The data is obtained from the AlienVault Open Threat Exchange (OTX) platform:
Figure 1: The website otx.alienvault.com
The Open Threat Exchange is a crowd-sourced platform where, where users upload “pulses” which contain information about a recent cybersecurity threat. A pulse consists of indicators of compromise and links to blog posts, whitepapers, reports, etc. with details of the attack. The pulse normally contains a link to the full content (a blog post), together with key meta-data manually extracted from the full content (the malware family, target of the attack etc.).
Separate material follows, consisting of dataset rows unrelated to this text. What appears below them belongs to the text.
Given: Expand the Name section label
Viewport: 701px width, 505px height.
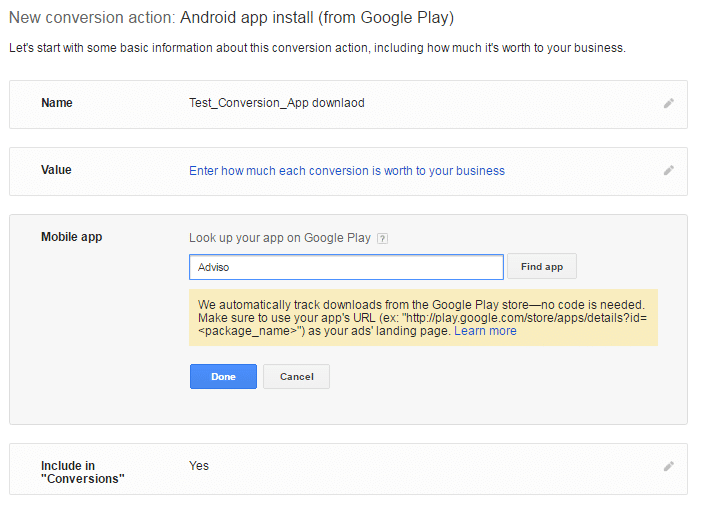Looking at the screenshot, I should point(57,103).
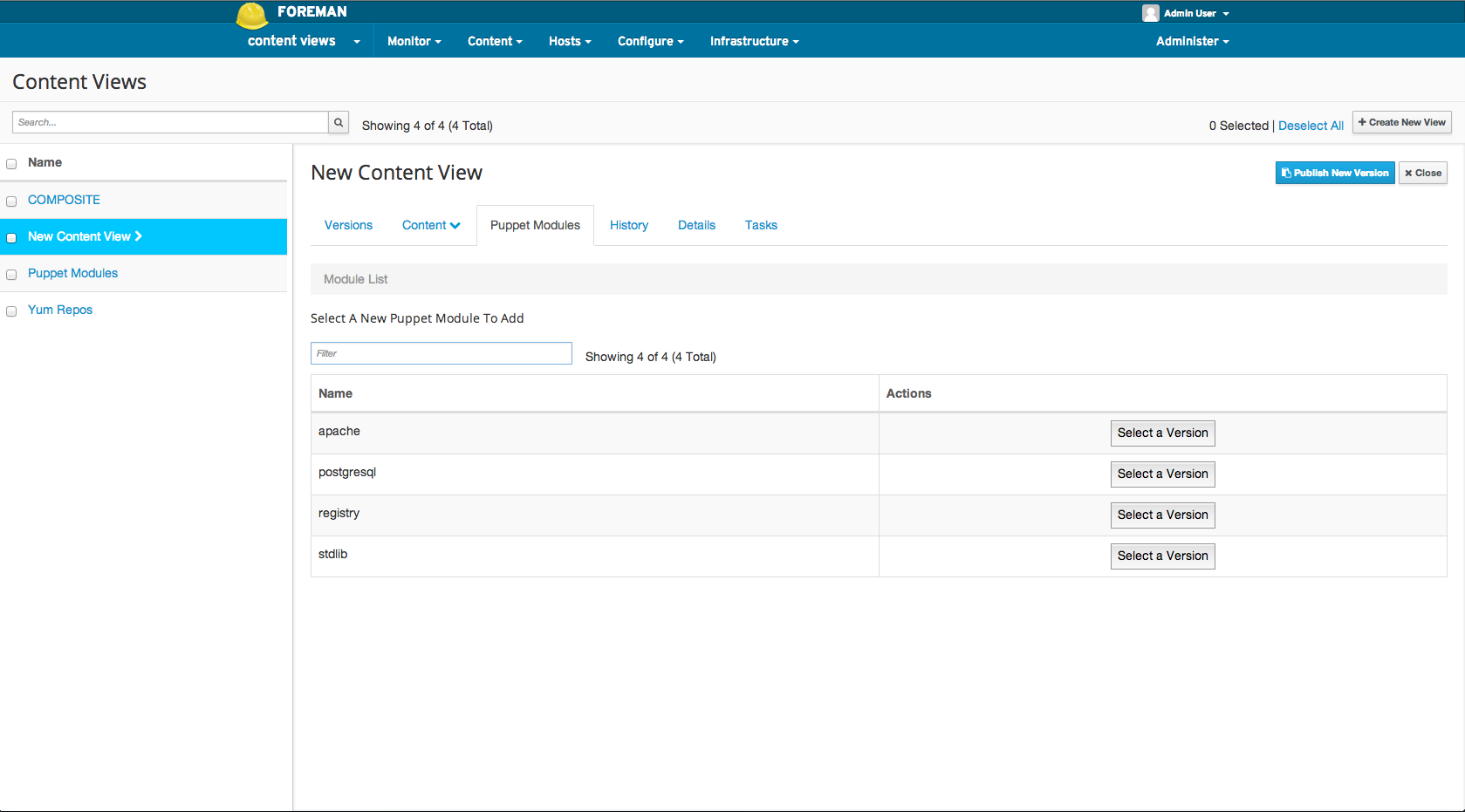1465x812 pixels.
Task: Click the Foreman hard hat logo
Action: coord(252,15)
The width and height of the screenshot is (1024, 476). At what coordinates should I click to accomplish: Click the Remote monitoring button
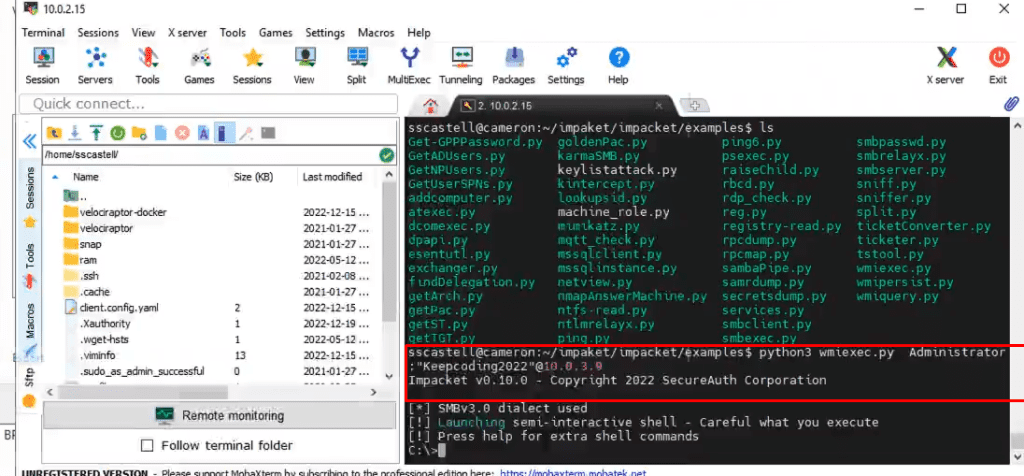219,415
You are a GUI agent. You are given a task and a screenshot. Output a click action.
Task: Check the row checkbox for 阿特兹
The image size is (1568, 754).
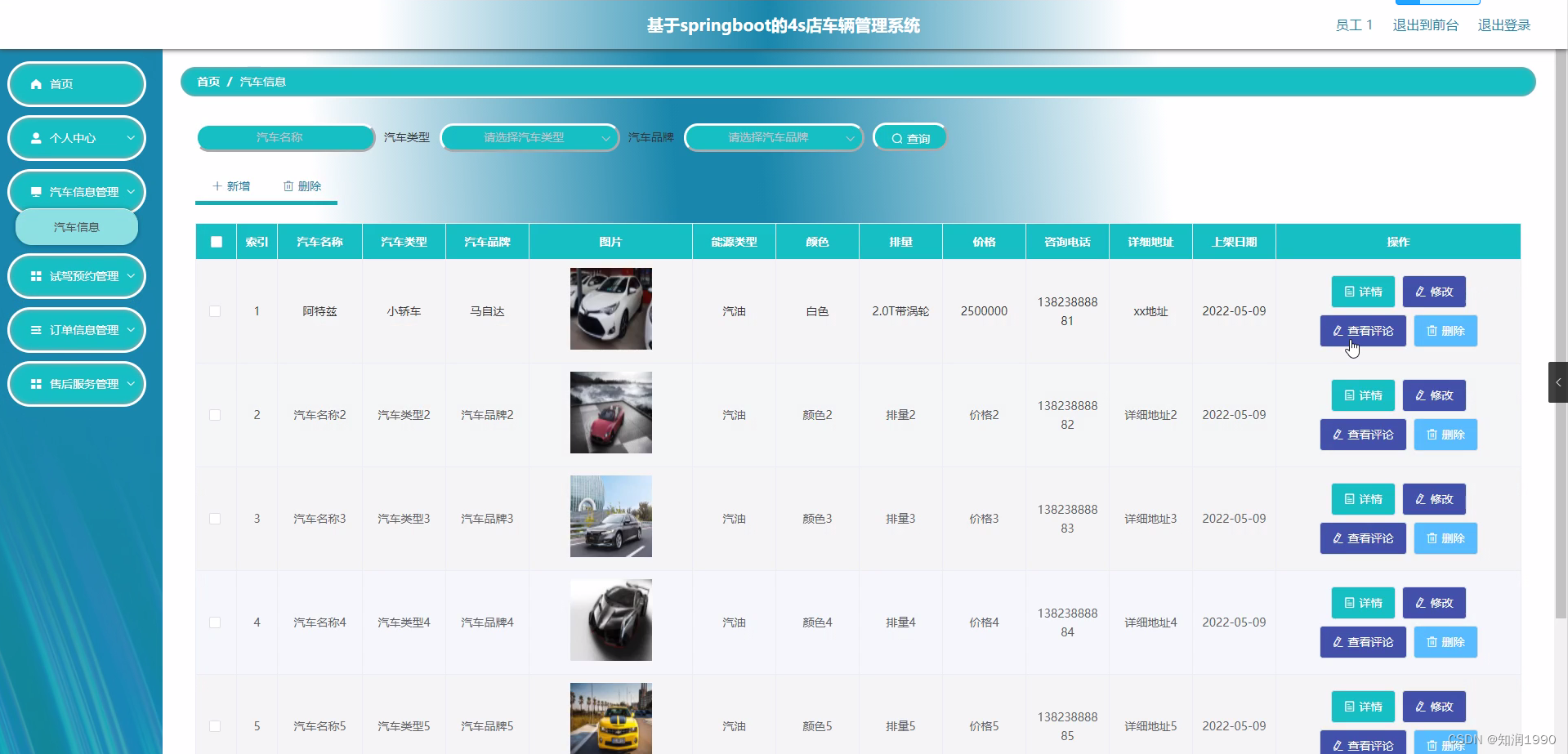(216, 311)
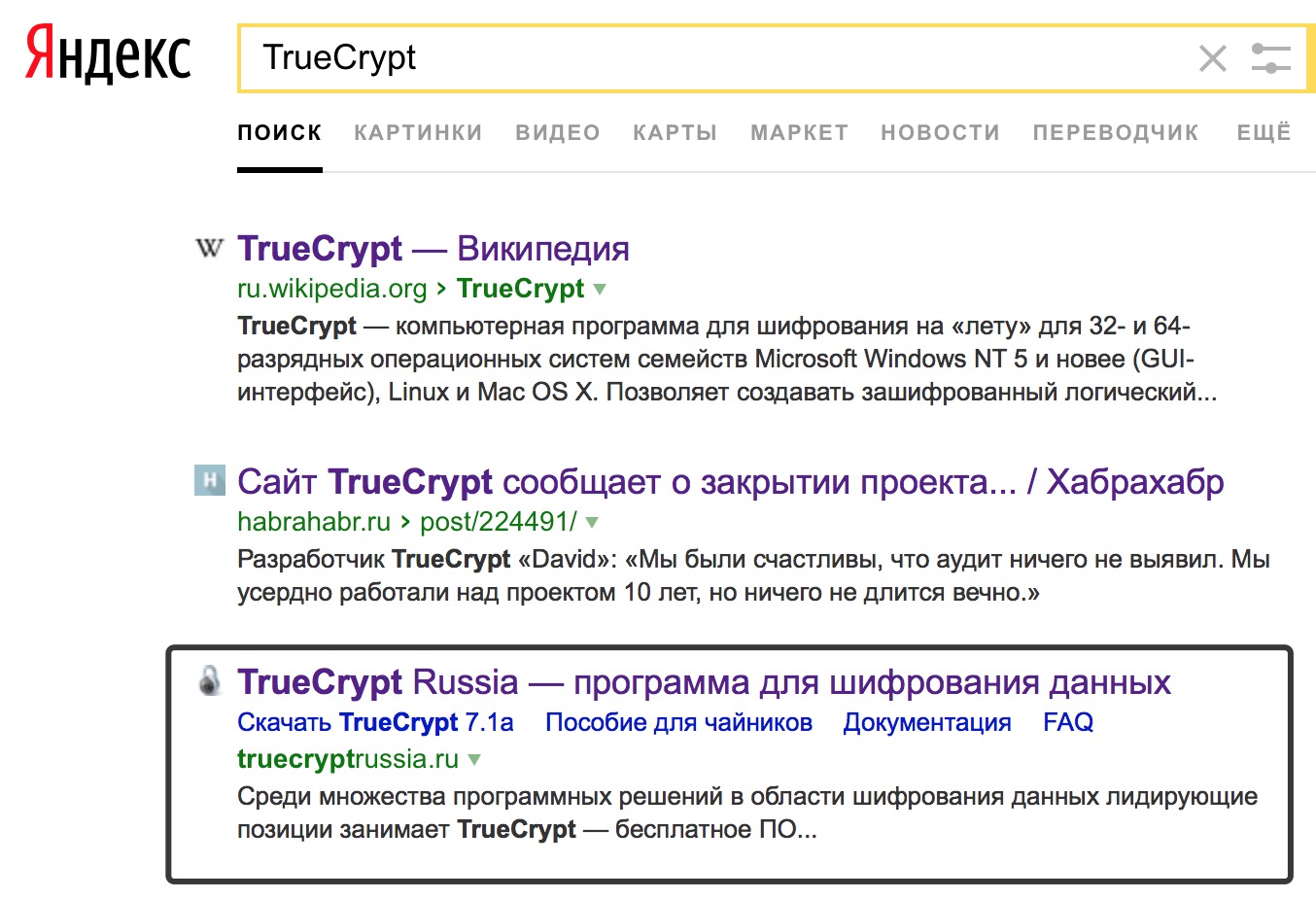Image resolution: width=1316 pixels, height=900 pixels.
Task: Open the Ещё menu
Action: (1264, 133)
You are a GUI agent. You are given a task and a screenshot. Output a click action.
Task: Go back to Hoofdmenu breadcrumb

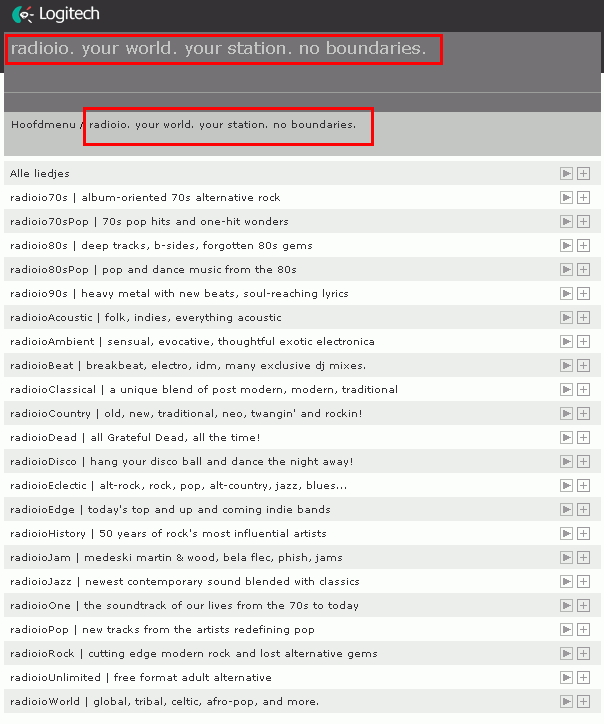tap(41, 125)
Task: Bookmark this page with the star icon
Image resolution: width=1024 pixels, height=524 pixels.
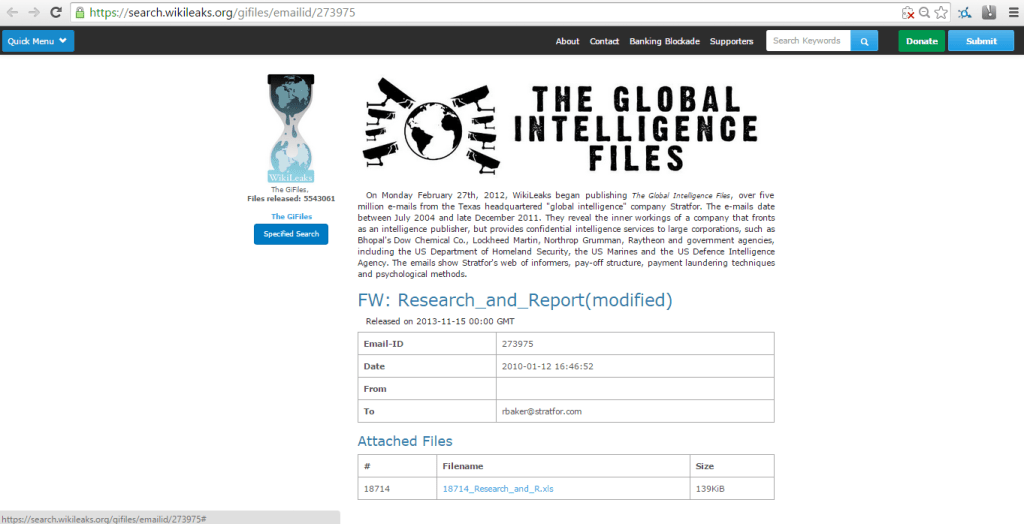Action: [x=941, y=13]

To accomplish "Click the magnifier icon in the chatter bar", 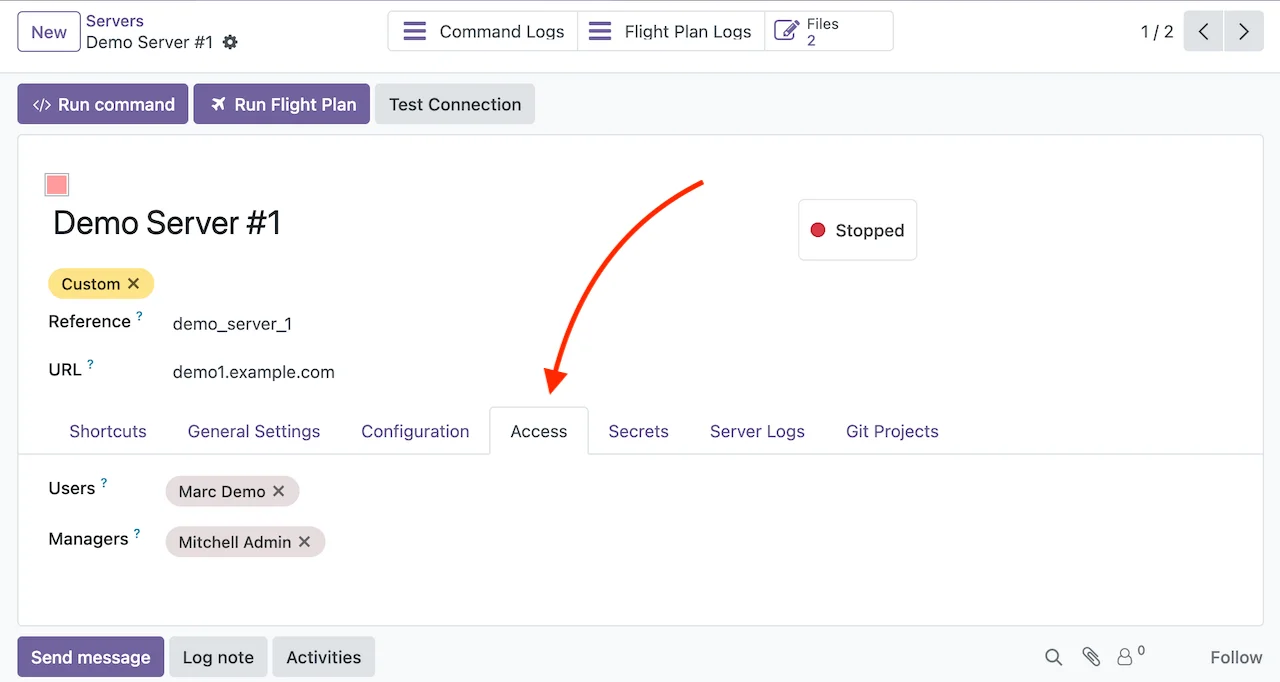I will pos(1053,657).
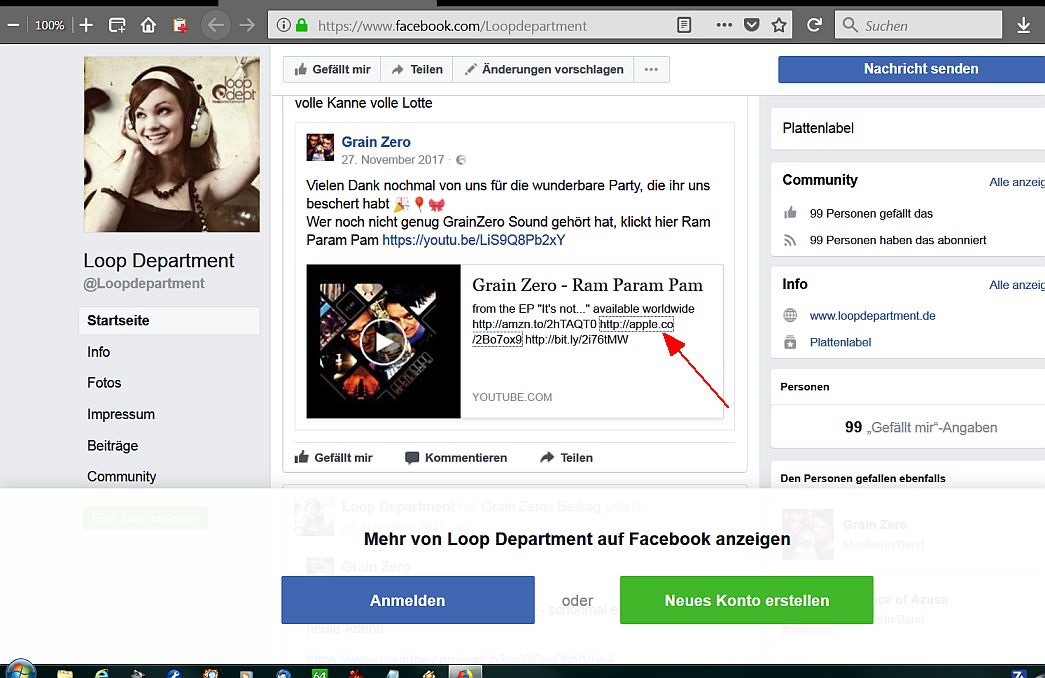Reload the current page
This screenshot has width=1045, height=678.
tap(815, 25)
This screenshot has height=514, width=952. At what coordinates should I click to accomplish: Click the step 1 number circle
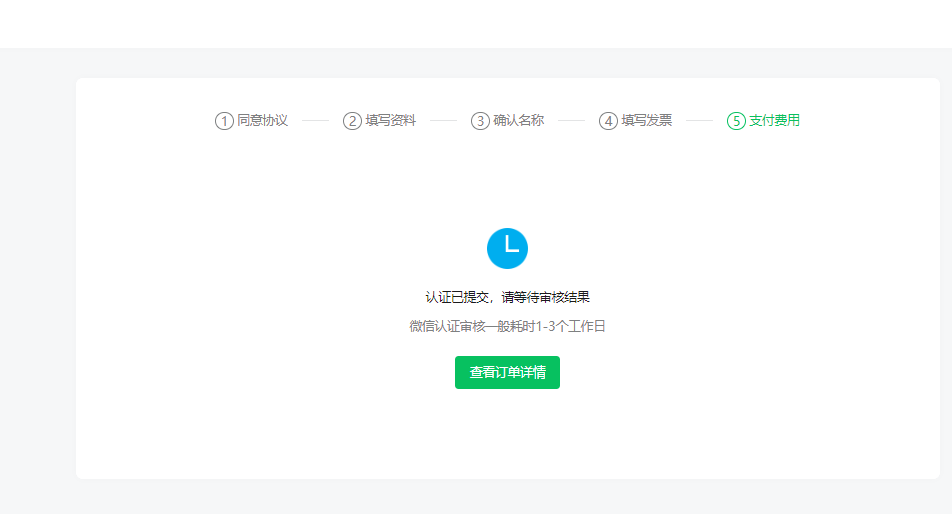tap(224, 121)
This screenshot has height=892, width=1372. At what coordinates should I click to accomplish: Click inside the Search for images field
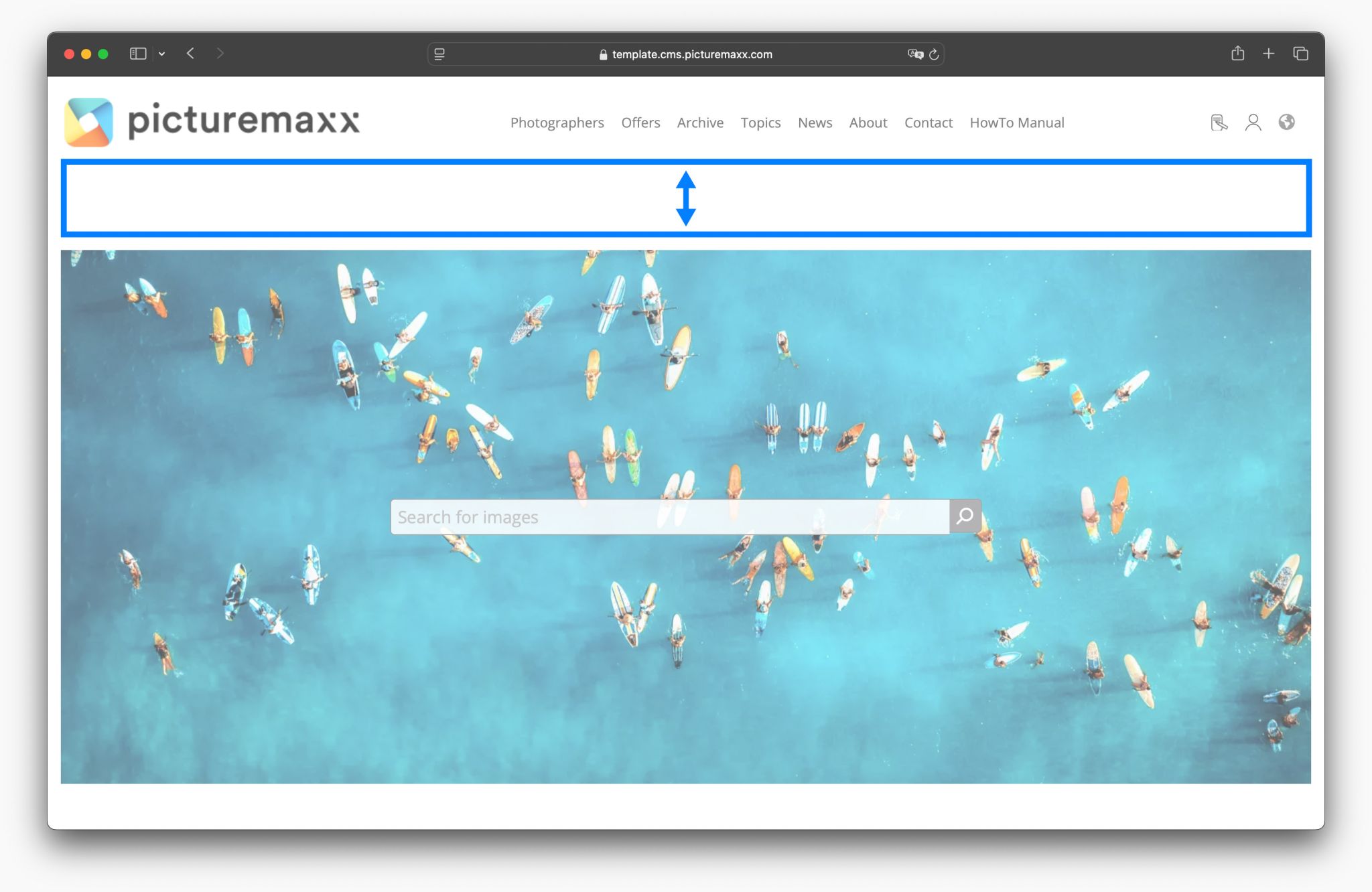(x=636, y=516)
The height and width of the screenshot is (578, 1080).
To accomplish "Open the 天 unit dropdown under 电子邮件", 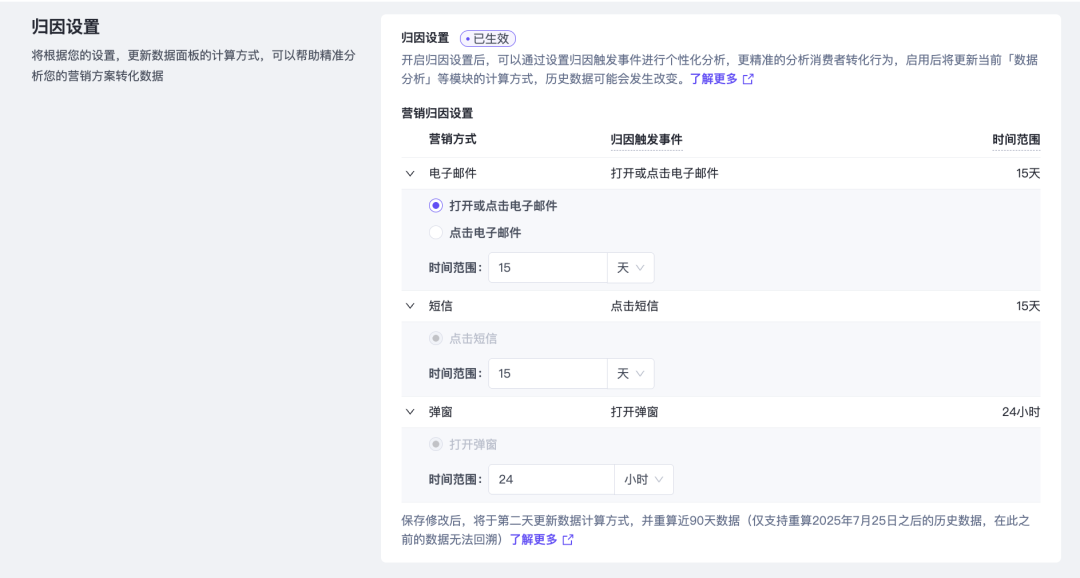I will click(630, 268).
Figure 2 is a screenshot of an example of a blog post that could be contained in a pulse:
Figure 2: Snippet of a blog post from “Internet of Termites” by AT&T Alien Labs
Figure 3 is a theoretical visualization of our end-goal - the automated extraction of meta-data from the blog post which can be added to a pulse:
Figure 3: The same paragraph with entities extracted
This kind of threat intelligence collection is still manual with a human having to read and tag the text. However, unsupervised machine learning techniques can be used to extract the information of interest. We created custom named entities trained on domain-specific data to tag pulses. This helps speed up the overall process of threat intelligence collection.
Approach and Modeling
We collected the data by scraping text from all the pulse reference links on the OTX platform. We focused on HTML and PDF sources and used appropriate document parsers. But, since the sources are not consistent, we put in place many rule-based checks to clean the text. For example, tags like ‘IP_ADDRESS’ and ‘SHA_256’ replace IP addresses and hashes. We did not omit them to preserve the word sequence and any dependencies. Next, we had the large task of annotating the documents. But SpaCy’s annotation tool, Prodigy, makes the process much less painful than it has been before.
Figure 4 below is an example annotation where “Windows” is labeled as a country rather than “China” in the sentence. The confidence score is very low for this annotation, and we can reject this annotation.
Figure 4: Example annotation from Prodigy
SpaCy's built-in Named Entity Recognition (NER) model was our first approach. The current model architecture is not published, but this video explains it in more detail. We have also built a custom bidirectional LSTM which has gained popularity in recent years. LSTM (or long-short term memory) models are very good at sequence labeling tasks like Named Entity Recognition. They are able to learn the sequence dependencies between words in a larger context. Thus, we are intentionally using a model that takes into account both directions of dependencies within a sentence.
Figure 5 is a diagram of the model architecture we built:
Figure 5: An overview of the extraction architecture
Results and Conclusion
Figure 6: An example batch training session for our country model using SpaCy
SpaCy’s robust NER model significantly outperforms our custom LSTM model. Yet, both models are better at recognizing countries and industries rather than malware names. We believe both models are overfit to our training data and don’t generalize well. So, we want to expand the training set by adding more domain-specific text like cybersecurity blogs and whitepapers in the future.